The government's chief economic barometer posted a broadly based 0.6 percent gain in April, and analysts said the third straight monthly advance pointed toward a summer recovery from the recession. The Commerce Department said Friday that six of the 11 contributors to its Index of Leading Economic Indicators turned up. One was unchanged.

In a second report, the department said orders to U.S. factories rose 1.8 percent in April, the first gain in six months. That suggested some easing in the hard-hit manufacturing sector.

"The data supports the view that the recession is nearly at an end and that the recovery is not too far away," said economist Gilbert Benz of the Swiss Bank Corp. of New York.
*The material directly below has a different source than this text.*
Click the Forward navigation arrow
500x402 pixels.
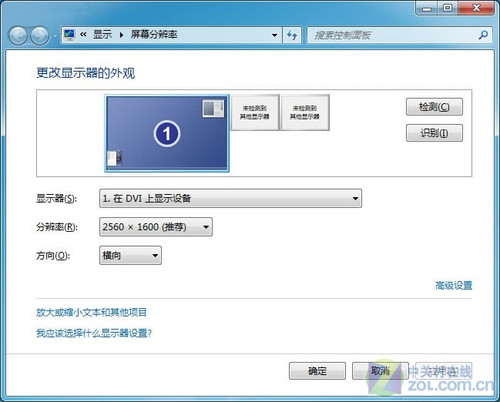39,36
Surveys show most economic forecasters think the recession will end this quarter, which ends June 30.

The Bush administration also contends the economy will turn up by mid-summer.

Most analysts agree, however, that the recovery will not be robust, dampened by a lack of government stimulus and high levels of business and consumer debt.
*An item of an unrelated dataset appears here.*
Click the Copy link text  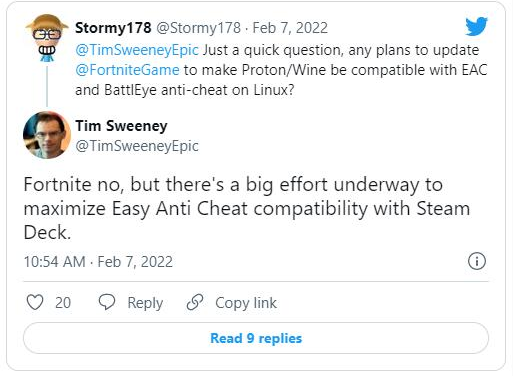246,303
"The recovery will be gradual and unspectacular," suggested said economist Gordon Richards of the National Association of Manufacturers.

The leading index is designed to foretell economic activity six to nine months in advance.

"When you get three months of increases, it's a signal ... that does show we're on the brink of a turn" in the economy, said Stephen S. Roach, senior economist with Morgan Stanley in New York.

The increase in April's factory orders suggested to some analysts that the hard times in the manufacturing sector already may be easing. The Commerce Department said the new bookings totaled a seasonally adjusted $230.5 billion, up from $226.4 billion in March.

But as Kermit Baker of Cahners Economics in Newton, Mass., said, "I wouldn't expect to see any sustained improvement until sometime in the fall. We'll see (orders) flip-flop for the next few months."